What is the level of expertise of ChatGPT in the domain of systematic reviews and meta-analysis?

2023 London

Luo X¹, Lv M², Liu H², Zhu D², Wang L², Chen Y¹

¹Evidence-based Medicine Center, Lanzhou University

²School of Public Health, Lanzhou University

Background:
ChatGPT is an artificial intelligence chatbot developed by OpenAI and launched in November 2022. Although it has demonstrated a strong understanding and cognitive ability in numerous fields, its comprehension of topics related to systematic review and meta-analysis is currently not well-understood.

Objectives:
To determine ChatGPT’s level of understanding of knowledge related to systematic review and meta-analysis.

Methods:
We learned the methods for intervention systematic reviews and meta-analyses systematically from the Cochrane Handbook. Then, the core research team members discussed and identified 10 questions related to systematic reviews and meta-analyses and obtained relevant answers by asking ChatGPT. Three investigators independently assessed the accuracy of ChatGPT’s responses and rated them on a scale of 1-10, with a score of 10 indicating a perfect answer. Finally, the average accuracy of the three researchers for each question was calculated. The primary outcome measure was the total score of the 10 questions, which was calculated as (the mean score of question 1 + the mean score of question 2 + ... + the mean score of question 10) / 100 x 100%.

> _Data below_

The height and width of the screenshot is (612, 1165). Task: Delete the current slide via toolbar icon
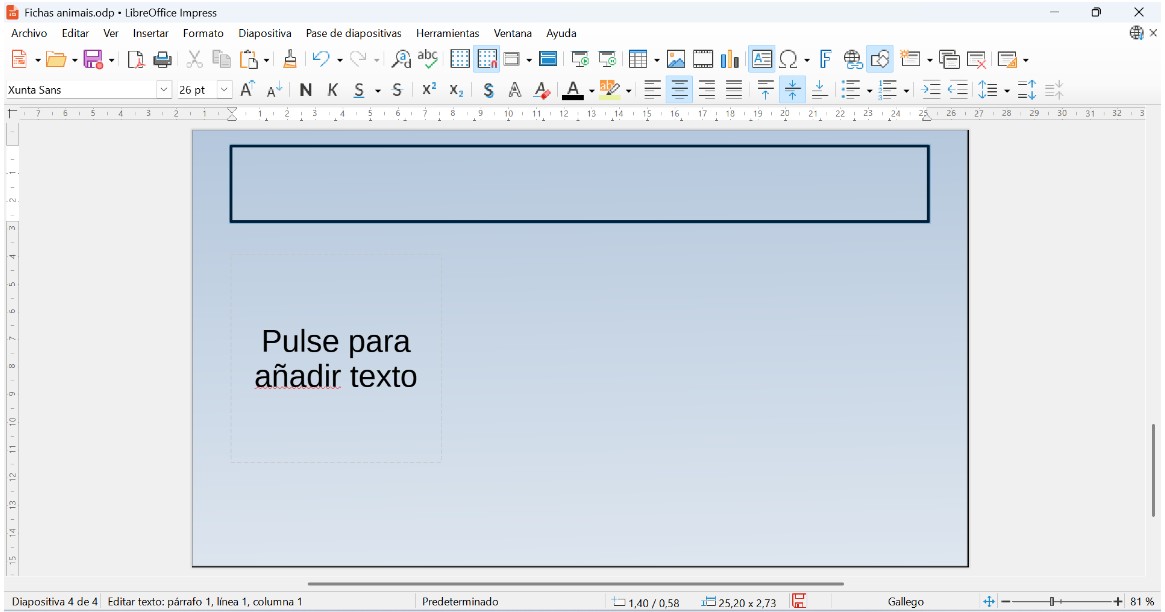pyautogui.click(x=977, y=60)

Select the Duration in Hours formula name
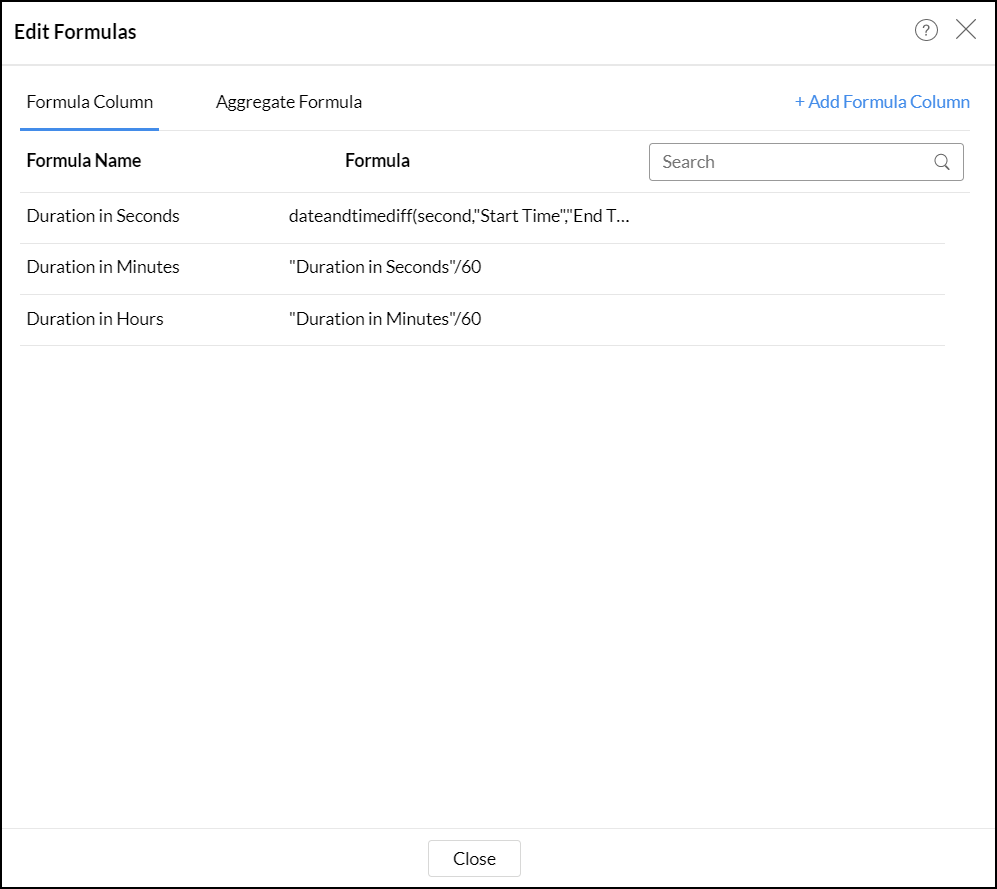[x=95, y=319]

> _Activity 1_
In the abstract on ChatGPT's understanding of systematic reviews and meta-analysis, on what scale did the three investigators rate ChatGPT's responses?
> _Activity 2_
Continue the abstract on ChatGPT's understanding of systematic reviews and meta-analysis from the point where it stops.

> _Written response 1_
A scale of 1-10, with 10 indicating a perfect answer.

> _Written response 2_
Results:
Ten questions and answers related to systematic review and meta-analysis were generated (Figure). The three researchers scored the 10 questions 91, 86, and 86, respectively. The average score was 87.7. The highest average score was 9.7 for Q4, indicating that ChatGPT provided the most accurate response to that question. The lowest average score was 7.3 for Q9, indicating that ChatGPT’s response to that question seemed to deviate from the truth to a greater extent.

Conclusions:
ChatGPT has a relatively high level of understanding of systematic reviews and meta-analysis knowledge, which is limited by the level of knowledge of the respondents, and a study with a large sample is needed to further validate the results.

Patient, public, and/or healthcare consumer involvement: None.